Часто вынимала это письмо Маша и подолгу рассматривала толстый зеленоватый конверт, большую печать серого сургуча, тонкими, неровными буквами написанный адрес. Тонким ароматом сладких духов было пропитано письмо, и что-то враждебное поднималось в Маше, догадывалась она, от кого это письмо, и досадливо думала:
«Бросила его здесь больного, а самой и горя мало. Он, поди, бедный, убивается, вспоминает о ней».
Ловя себя на этой мысли, удивлялась Маша и стыдилась чего-то.
Мать Евлампия уехала на монастырский хутор.
В сумерках Маша сидела в келье с рукодельем. Услышав на лестнице шаги Евдокии, она, как всегда, вышла к ней навстречу, чтобы спросить о больном.
— Что, казначея-то наша не возвращалась еще? — спросила Евдокия.
Получив отрицательный ответ, она забеспокоилась:
— Уж как быть, и не знаю. Надо мне до сумерек на пчельник сходить, непременно надо, а больного матушка не велела одного оставлять! Вот разве что ты, Машенька, услужишь, полчасика посидишь наверху, а я прибегу лекарство-то давать, не запоздаю.

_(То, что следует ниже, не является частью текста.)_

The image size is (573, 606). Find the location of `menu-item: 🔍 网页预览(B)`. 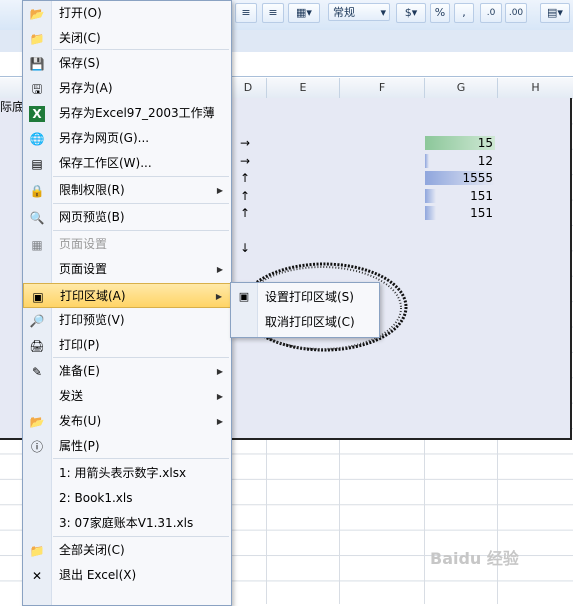

menu-item: 🔍 网页预览(B) is located at coordinates (127, 218).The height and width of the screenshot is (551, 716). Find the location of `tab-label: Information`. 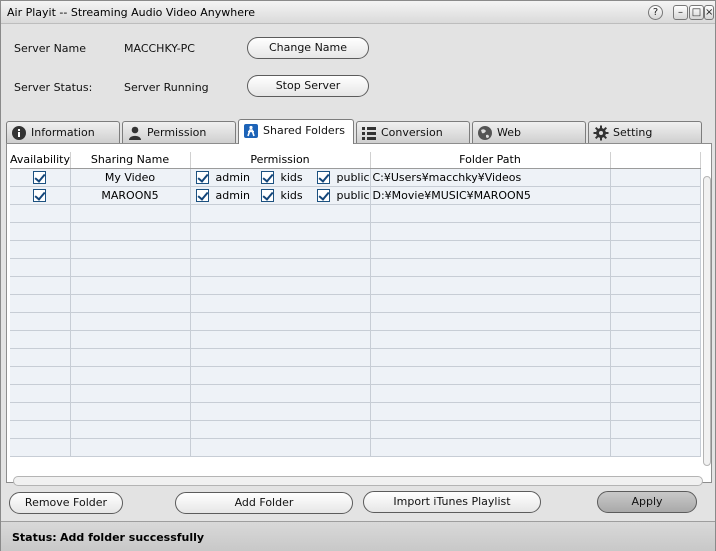

tab-label: Information is located at coordinates (63, 132).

Маша побледнела даже. Мысли за эти дни не приходило ей, что может она увидеть еще хоть раз больного, о котором ни на минуту не забывала и от которого отделяла ее не лесенка в двенадцать ступенек, а стена неприступная, как казалось ей.

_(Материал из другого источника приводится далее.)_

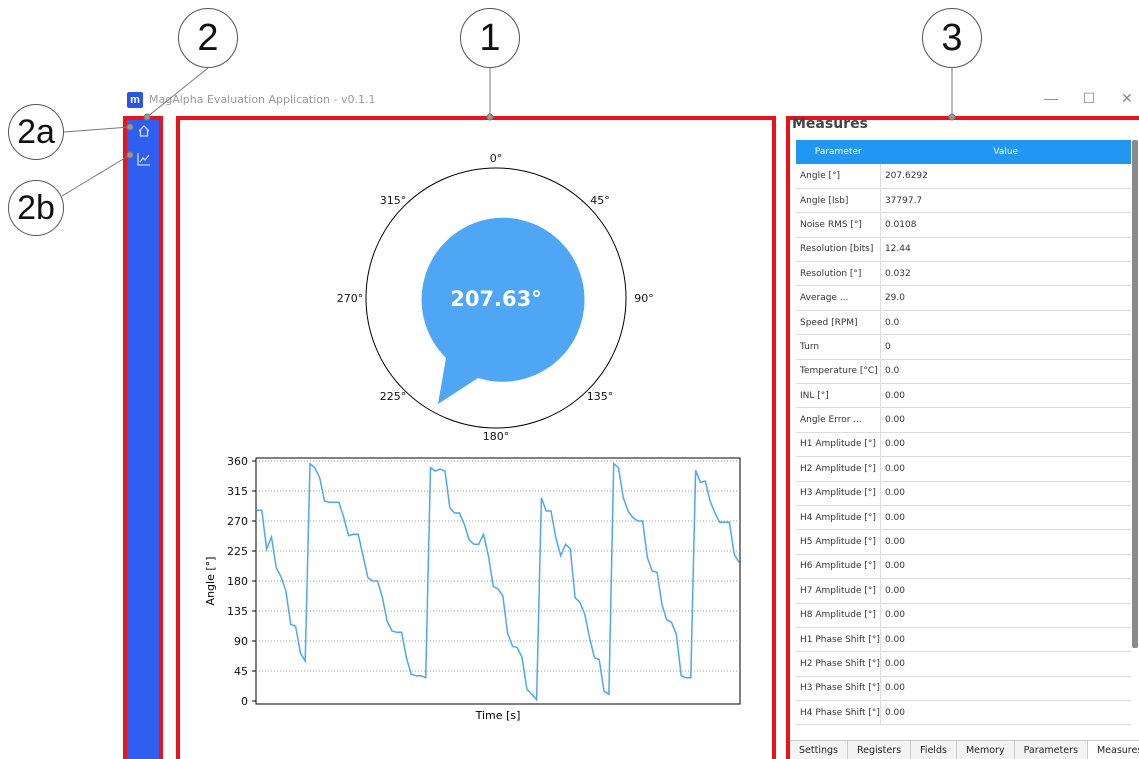 Image resolution: width=1139 pixels, height=759 pixels. Describe the element at coordinates (952, 117) in the screenshot. I see `leader-3-dot` at that location.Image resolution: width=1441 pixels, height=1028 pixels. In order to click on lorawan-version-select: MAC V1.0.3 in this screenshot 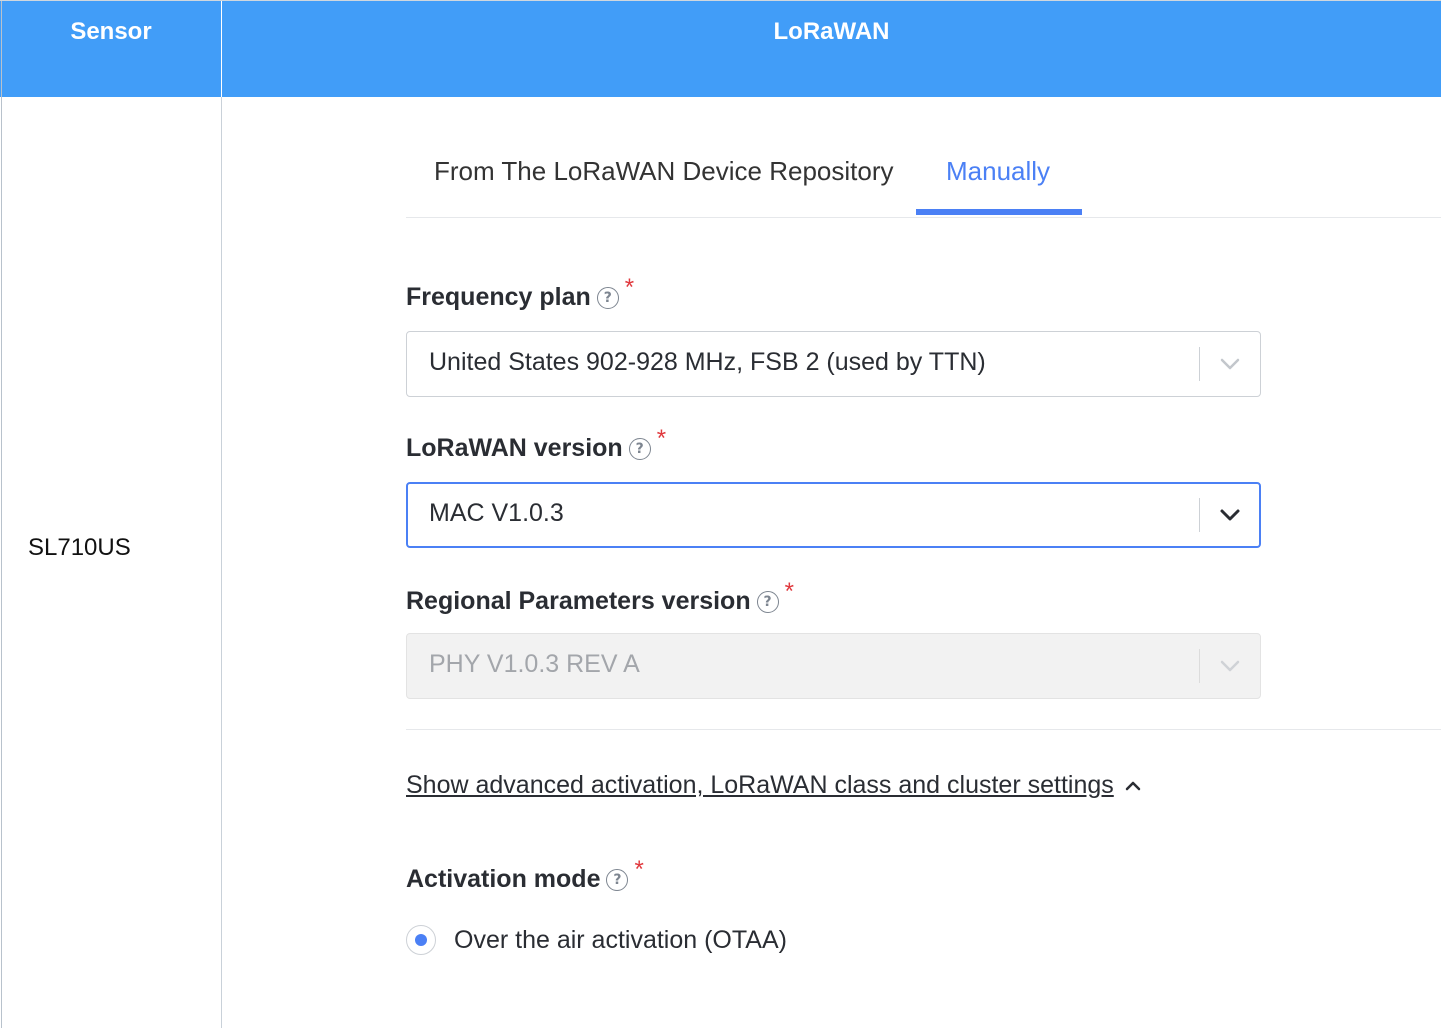, I will do `click(834, 515)`.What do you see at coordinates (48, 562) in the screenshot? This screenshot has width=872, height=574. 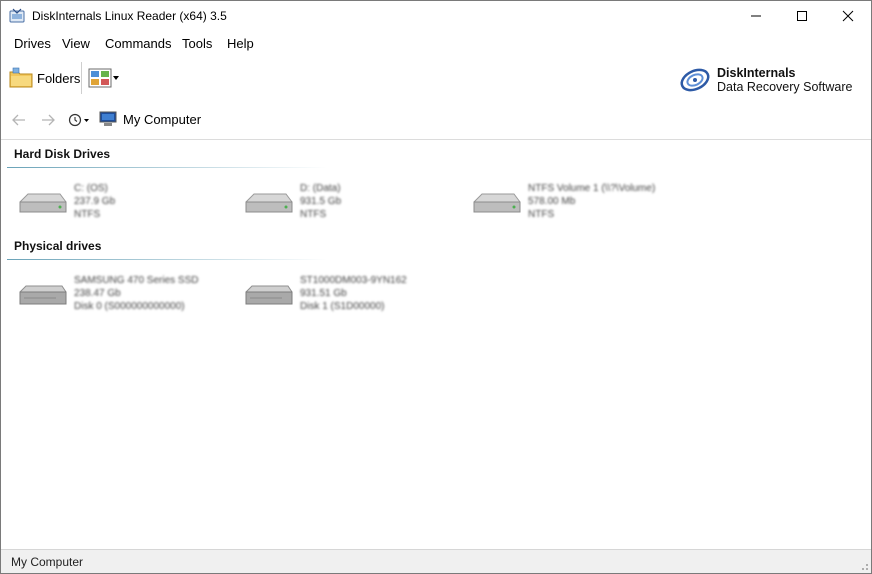 I see `status-text: My Computer` at bounding box center [48, 562]. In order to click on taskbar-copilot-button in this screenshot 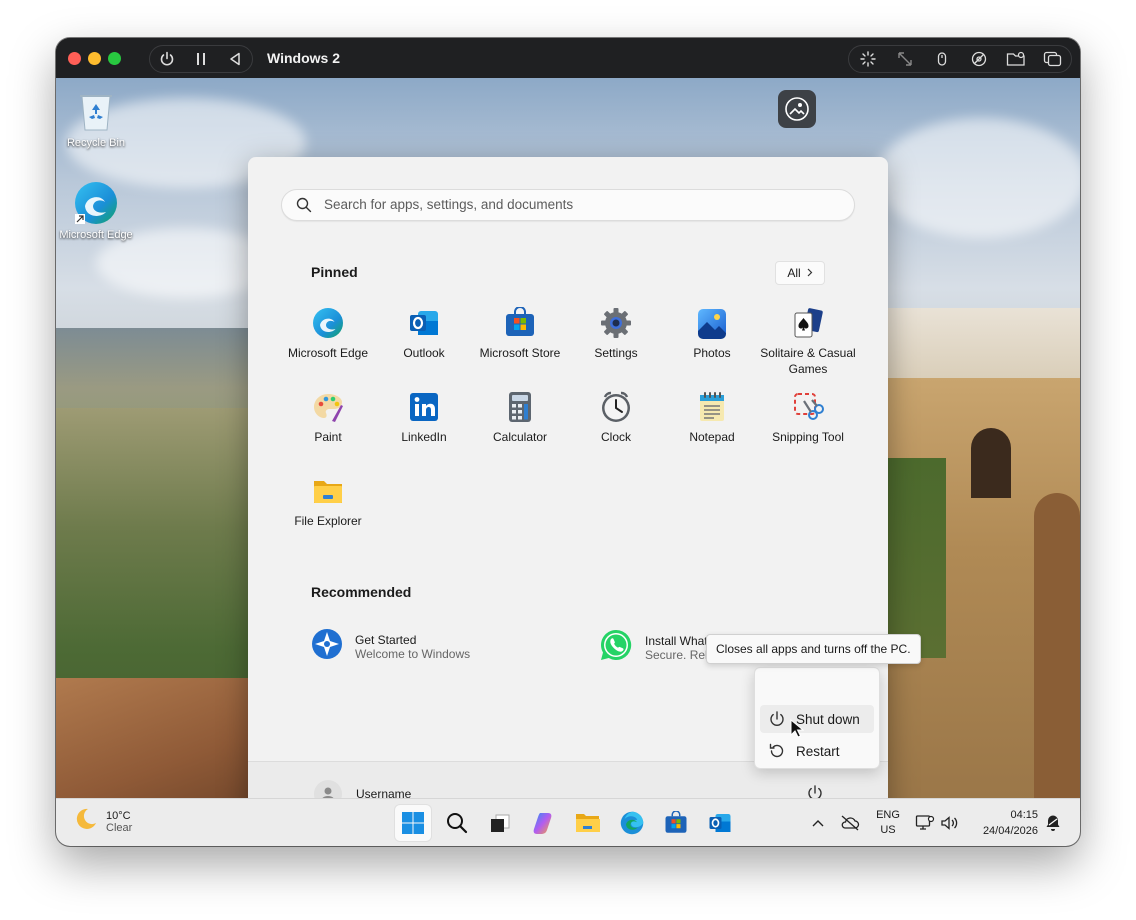, I will do `click(544, 823)`.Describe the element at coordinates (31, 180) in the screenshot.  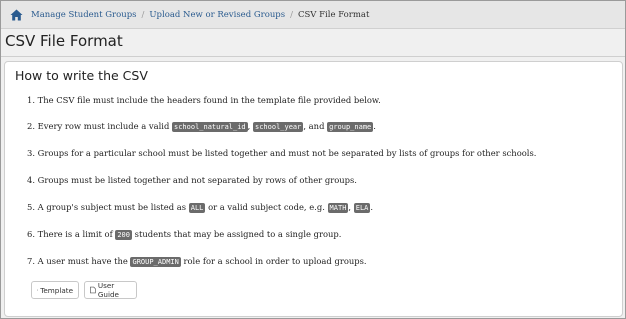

— Так посидишь, Машенька? Спит он, наверно, и не проснется, — проговорила Евдокия, в темноте сеней не замечая волнения девушки.
— Хорошо, — тихо ответила Маша и медленно начала подыматься по крутой лестнице, принужденная придерживаться за перила, чтобы не упасть; вдруг охваченная какой-то странной слабостью.

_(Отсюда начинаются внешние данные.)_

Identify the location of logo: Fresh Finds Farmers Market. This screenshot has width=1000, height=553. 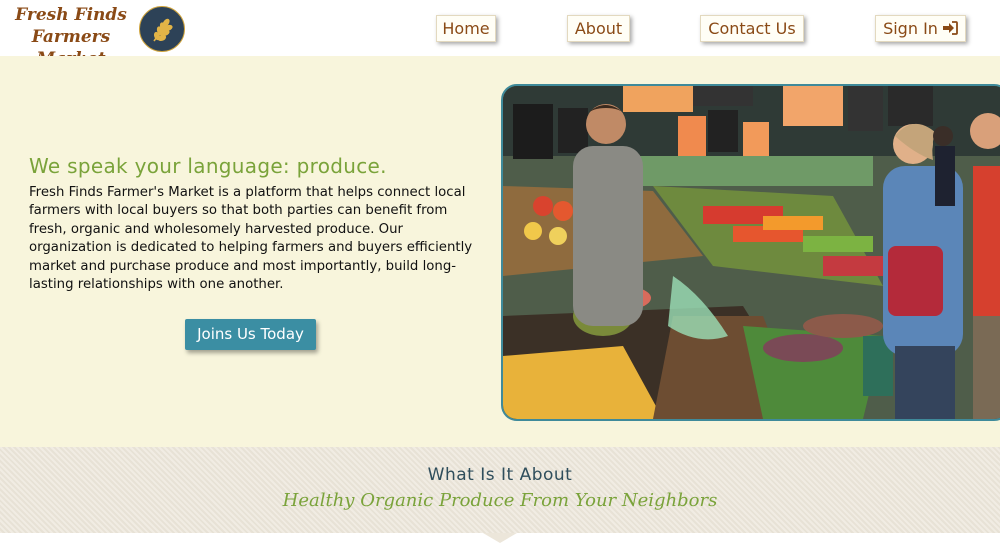
(96, 36).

На темной площадке долго не могла найти знакомую дверь в свою комнату. Когда наконец открыла дверь и остановилась на пороге, не узнала Маша своей светелки. Не только кровать, стоявшая посреди комнаты, передвинутая мебель, но и все казалось чужим: сами стены, занавески на окнах, киот в углу.
Робко переступила Маша порог и опустилась на стул около двери. За высокой спинкой кровати не было видно больного, и страшно становилось от чужой комнаты и неживой тишины…
Холодные осенние сумерки быстро надвигались; в окно виднелись далекие, за садом, желтые, бесконечные поля; в палисаднике перед своим флигелем медленно прохаживалась мать Елисавета, нагибаясь к цветам, и зловещей казалась ее черная ряса.
Маша вздрогнула.
— Бабушка, — позвал больной, — какой страшный сон я видел…
Маша едва заставила себя встать и подойти к кровати.
— Ах, бабушки нет, это вы! — произнес больной и молча несколько минут разглядывал Машу.
— Мне кажется, я вас уже видел. Как сквозь сон помню, а когда — не знаю.
— В первый вечер, но вы без памяти тогда были, — тихо промолвила Маша и покраснела, будто вспомнила что-то стыдное.
— В первый вечер… Это давно было… — задумчиво повторил больной, и его лицо сделалось грустным. — Так давно, но я помню, я все помню. Только вот что она сказала тогда, не могу вспомнить… Ах, простите, это я так, про себя вспоминаю, — спохватился он и улыбнулся, — старушка-то меня в строгости держит, слова не позволяет про нее, про Женю, спросить. Но они милые, очень милые старушки. Что бы им подарить, когда поправлюсь?